◆ What the exercise asks ◆
The response must contain each line of the material that holds "Functional".

◆ Excerpted records ◆
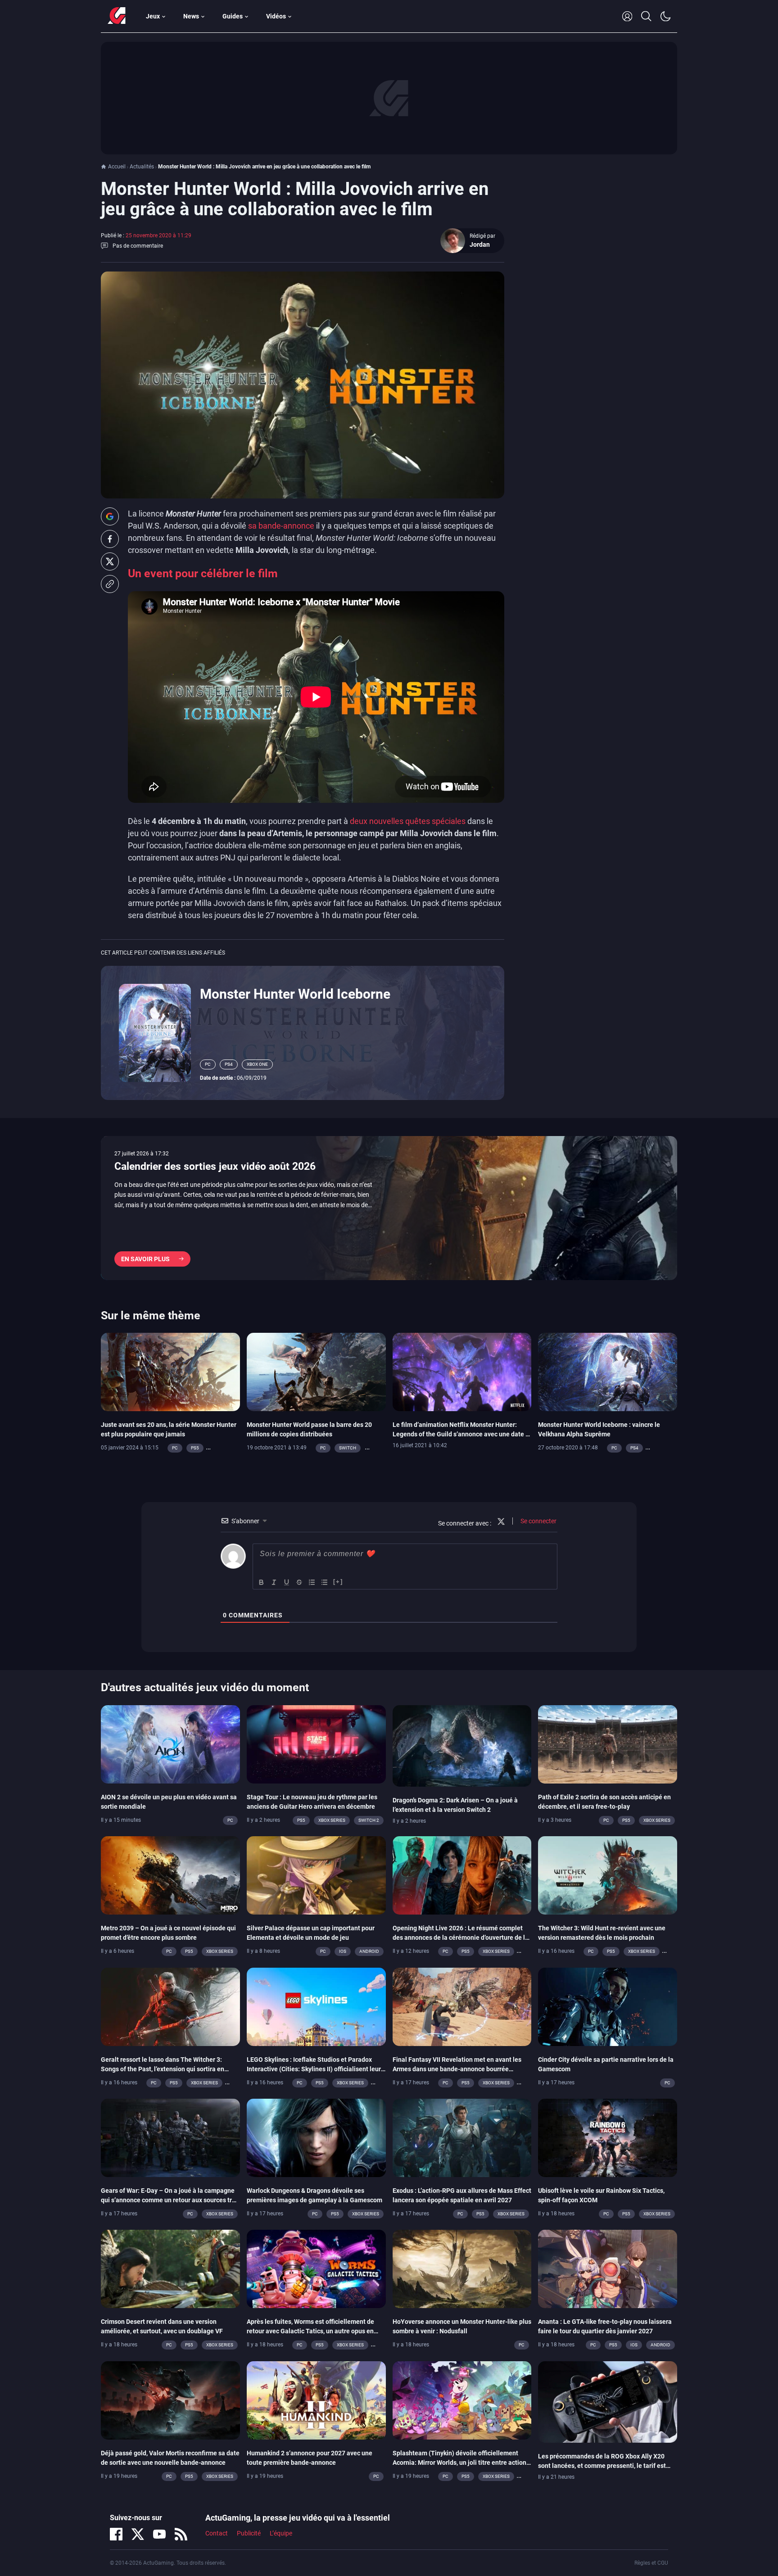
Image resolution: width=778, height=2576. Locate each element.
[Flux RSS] (181, 2534)
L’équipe (281, 2533)
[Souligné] (286, 1582)
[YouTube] (159, 2534)
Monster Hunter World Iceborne (295, 994)
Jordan (480, 244)
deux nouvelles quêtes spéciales (408, 821)
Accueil (117, 166)
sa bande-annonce (281, 525)
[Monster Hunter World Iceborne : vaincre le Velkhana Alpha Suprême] (607, 1371)
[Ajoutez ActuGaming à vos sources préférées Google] (110, 516)
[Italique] (274, 1582)
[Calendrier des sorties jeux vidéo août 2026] (389, 1208)
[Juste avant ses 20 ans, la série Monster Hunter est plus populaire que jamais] (170, 1371)
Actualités (142, 166)
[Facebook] (116, 2534)
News (191, 16)
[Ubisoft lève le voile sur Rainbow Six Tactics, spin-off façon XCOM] (607, 2136)
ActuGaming (117, 16)
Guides (232, 16)
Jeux (153, 16)
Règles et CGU (651, 2563)
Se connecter (537, 1521)
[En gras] (261, 1582)
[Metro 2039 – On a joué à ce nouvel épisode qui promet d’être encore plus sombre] (170, 1874)
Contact (216, 2533)
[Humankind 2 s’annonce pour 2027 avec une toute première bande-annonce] (316, 2399)
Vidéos (276, 16)
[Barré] (299, 1582)
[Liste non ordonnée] (324, 1582)
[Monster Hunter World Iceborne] (155, 1032)
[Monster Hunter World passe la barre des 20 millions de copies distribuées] (316, 1371)
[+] (338, 1581)
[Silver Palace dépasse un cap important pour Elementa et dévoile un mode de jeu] (316, 1874)
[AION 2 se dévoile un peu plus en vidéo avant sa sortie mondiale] (170, 1743)
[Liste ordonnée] (312, 1582)
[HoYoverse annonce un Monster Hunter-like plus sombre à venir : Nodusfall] (462, 2268)
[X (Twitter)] (137, 2534)
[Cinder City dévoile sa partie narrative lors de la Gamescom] (607, 2005)
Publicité (249, 2533)
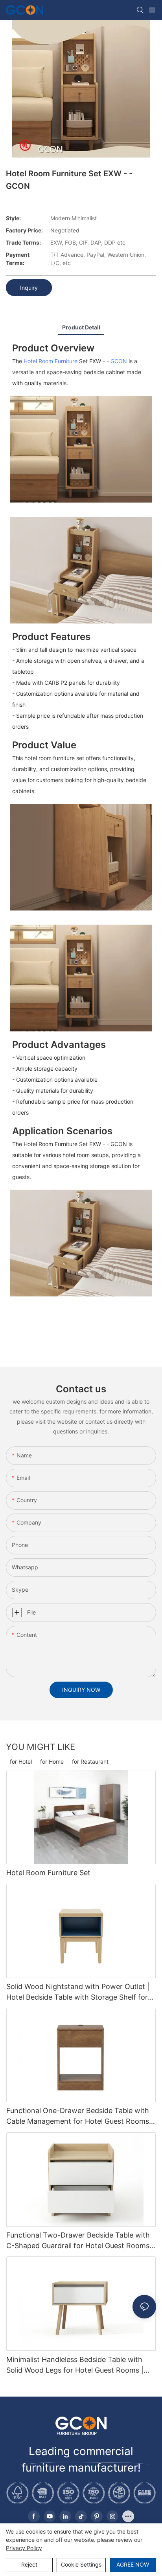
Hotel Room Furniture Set (48, 1872)
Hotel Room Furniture (50, 361)
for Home (52, 1761)
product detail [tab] (81, 327)
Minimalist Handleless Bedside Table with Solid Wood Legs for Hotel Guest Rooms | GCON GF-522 (75, 2365)
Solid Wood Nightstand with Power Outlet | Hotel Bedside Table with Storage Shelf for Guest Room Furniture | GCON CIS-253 (77, 1992)
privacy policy (24, 2548)
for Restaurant (90, 1761)
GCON (118, 361)
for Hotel (21, 1761)
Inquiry (29, 287)
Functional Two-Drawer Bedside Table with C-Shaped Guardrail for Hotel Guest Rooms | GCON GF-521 (80, 2241)
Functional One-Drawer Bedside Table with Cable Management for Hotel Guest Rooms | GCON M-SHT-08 (79, 2116)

◆ Output for this task ◆
Functional Two-Drawer Bedside Table with C-Shaped Guardrail for Hotel Guest Rooms | GCON GF-521 (80, 2241)
Functional One-Drawer Bedside Table with Cable Management for Hotel Guest Rooms | GCON M-SHT-08 (79, 2116)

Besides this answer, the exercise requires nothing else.